### DOCUMENT EXCERPT
Some CPU manufacturers implement a single address space in their chips.

Some processors (x86 etc) have separate „read‟ and „write‟ electrical lines for I / O ports and
special CPU instructions to access ports.

Linux implements the concept of I / O ports on all computer platforms it runs on.

Even if the processor or peripheral bus has a separate address space for I/O ports, not all devices
map their registers to I / O ports.

Use of I / O ports is common for ISA peripheral boards.

Most PCI devices map registers into a memory address region.

Architecture that support memory mapped I / O registers fake port I /O by mapping port
addresses and the kernel hides the details from the driver.

Allocation of I / O ports
I / O ports must be allocated before being used by the driver.

Linux provides following functions for this purpose:
    #include <linux/ioport.h>
     int check_region ( unsigned long start, unsigned long len) ;
     struct resource *request_region (unsigned long start,
                     unsigned long len, char *name) ;
     void release_region ( unsigned long start , unsigned long len) ;

IMPORTANT FILE: /proc/ioports

Reading / Writing I / O Ports

Reading :      unsigned inb ( unsigned port ) ;
               unsigned inw ( unsigned port ) ;
               unsigned inl ( unsigned port ) ;
Writing :       void outb ( unsigned char byte, unsigned port ) ;
                void outw ( unsigned short word, unsigned port ) ;
                void outl ( unsigned long word, unsigned port ) ;

Most h/w differentiate between 8-bit, 16- bit & 32 bit ports. Not to mix them like we do with
system memory access. In 64-bit architectures the port address space uses a 32-bit maximum.

These functions can also be used from user space (at least on PC-class) provided the ioperm or
iopl are used to obtain Permissions

I / O registers and conventional Memory

Be careful to avoid being tricked by CPU and / or compiler Optimizations

I / O operations have side effects, while memory operations have none.

Only effect of memory write is storing a value to a location, and a memory read returns the last
value written there.

Some times these values are cached and read / write instructions are reordered.

The compiler can cache data values into CPU registers without writing them to memory. Read &
Write operations can operate on cache memory without ever reaching physical RAM.

Reordering can happen both at compiler level and at h / w level.

Hence a driver must therefore ensure that no caching is performed and no read or write takes
place when accessing registers.

H / W Caching
The underlying hardware is already configured (either automatically or by Linux initialization
code) to disable any hardware cache when accessing I / O Regions. (Memory / Port)

### RECORDS

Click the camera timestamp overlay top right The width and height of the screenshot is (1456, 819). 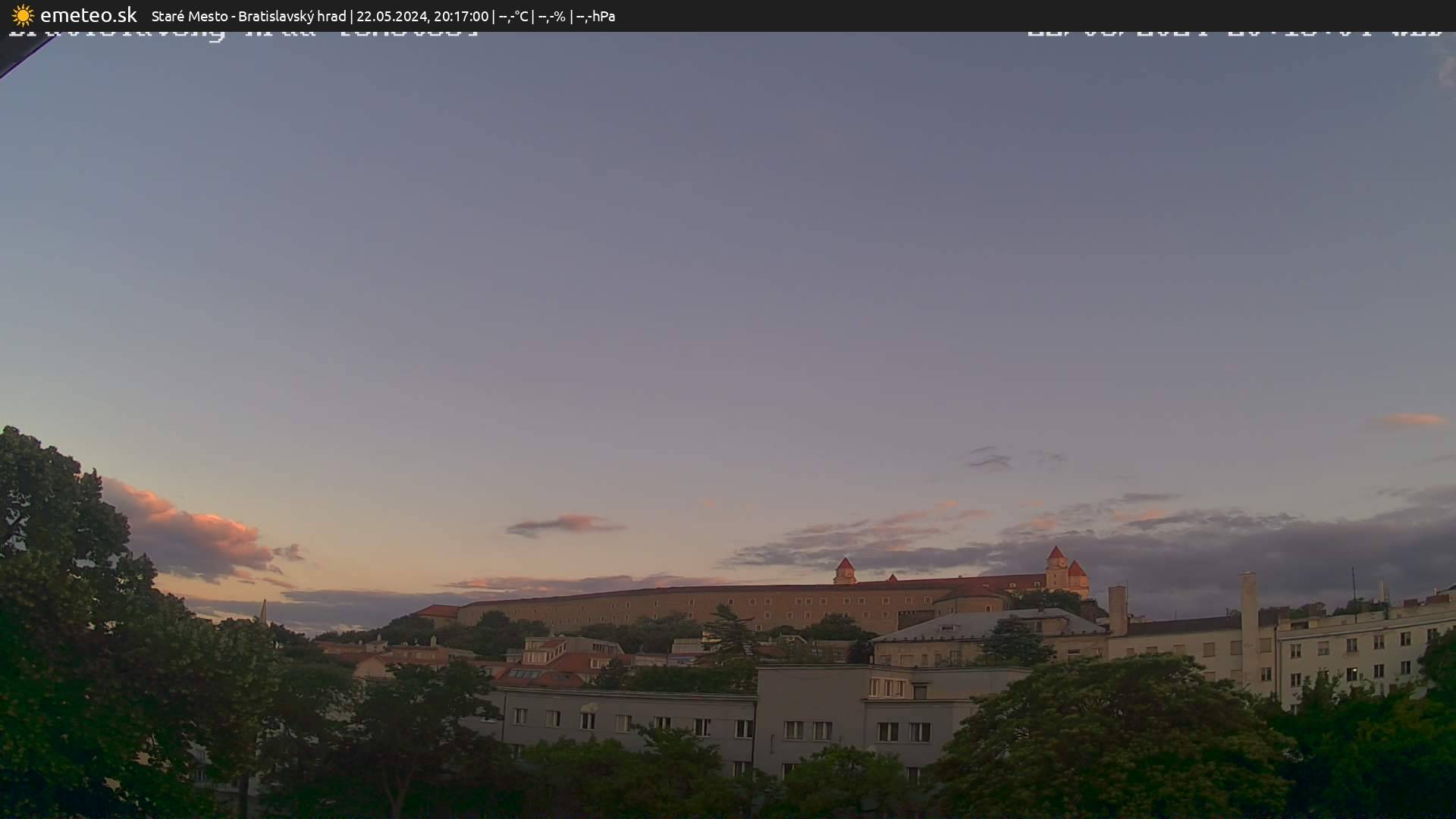(1234, 33)
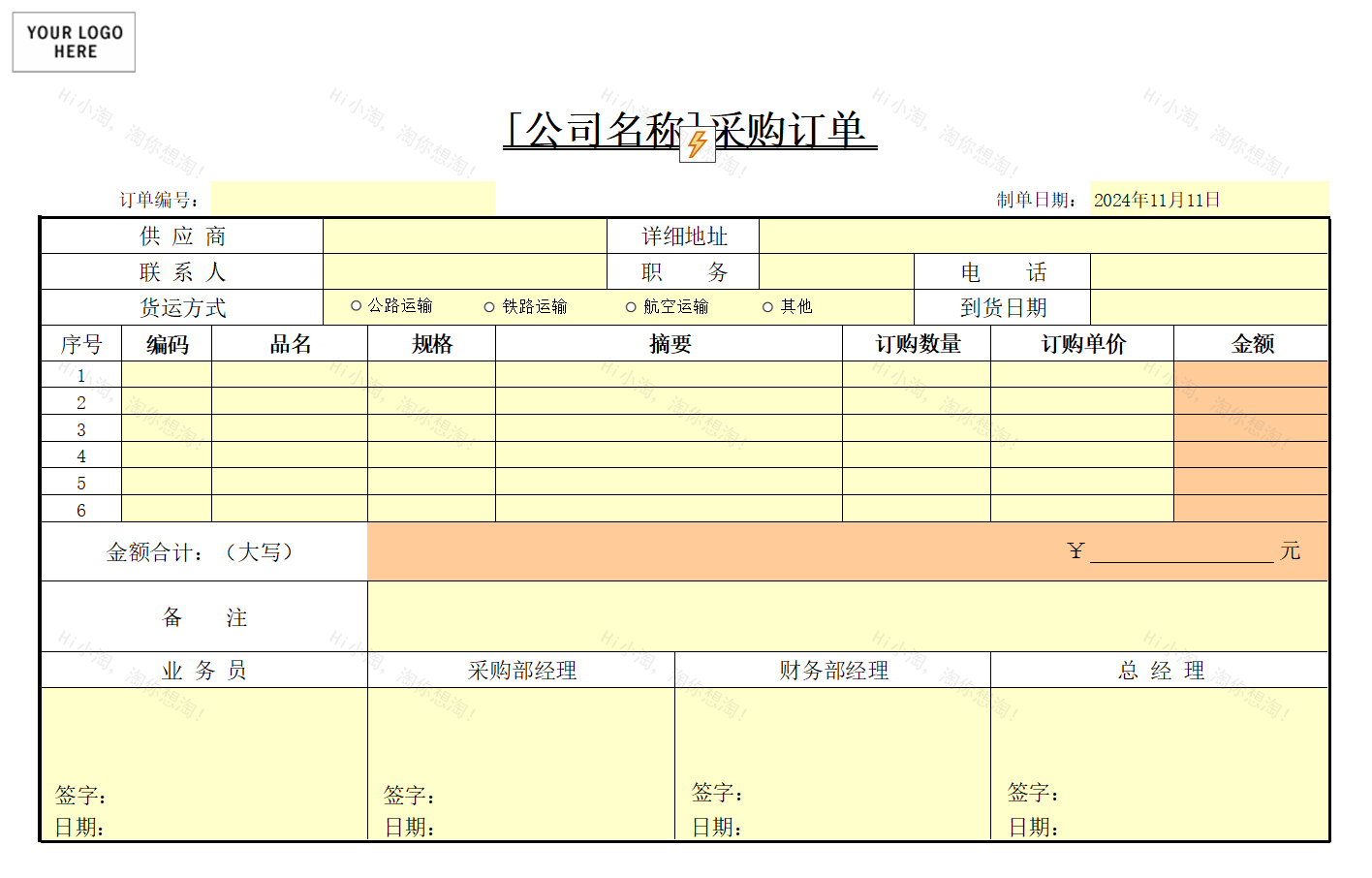Select the 到货日期 entry cell
The width and height of the screenshot is (1372, 878).
pos(1208,308)
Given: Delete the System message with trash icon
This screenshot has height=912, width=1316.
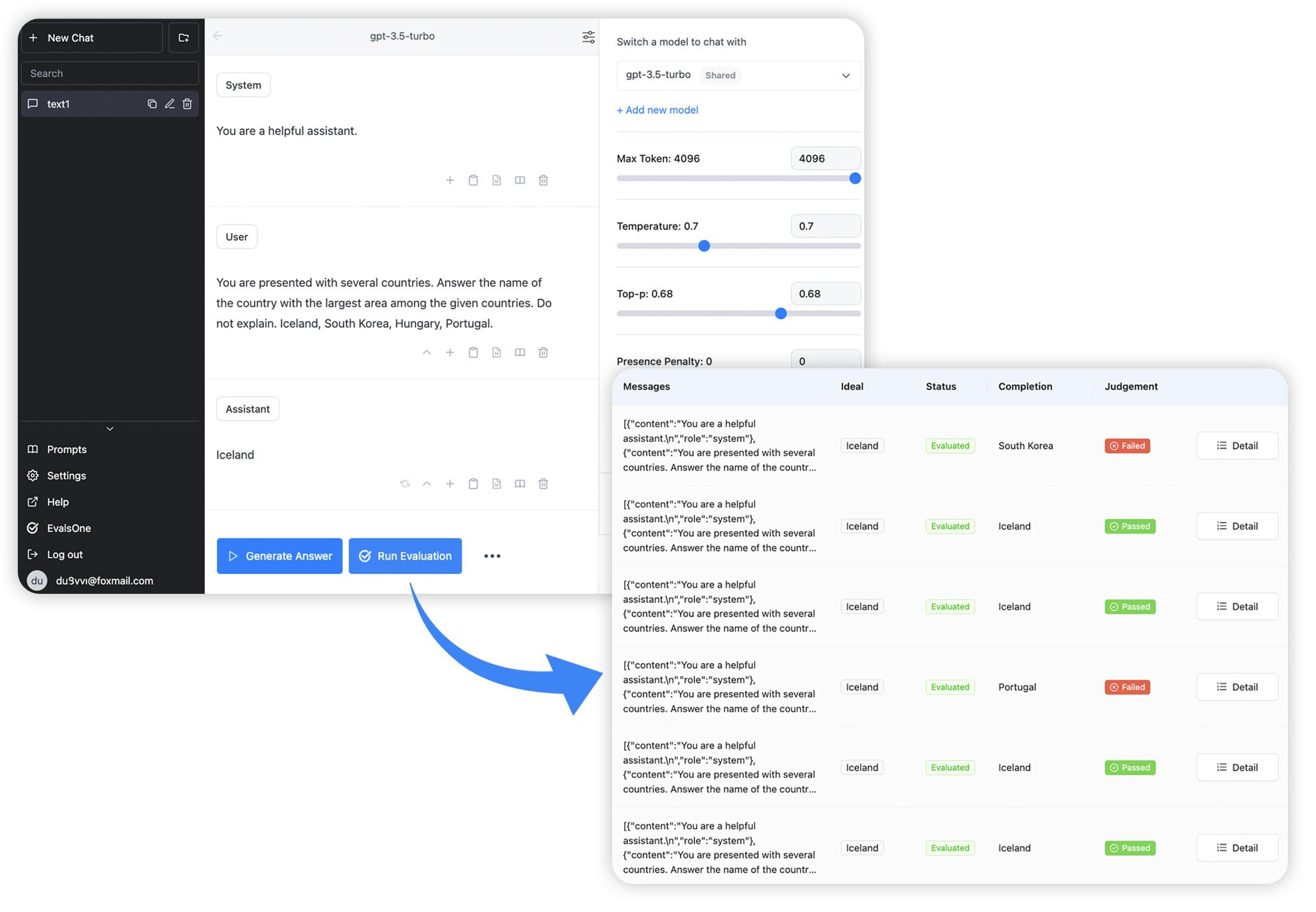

### GIVEN EXERCISE
According to the Linux I/O ports notes, what maximum size does the port address space use on 64-bit architectures?

### RESPONSE
A 32-bit maximum.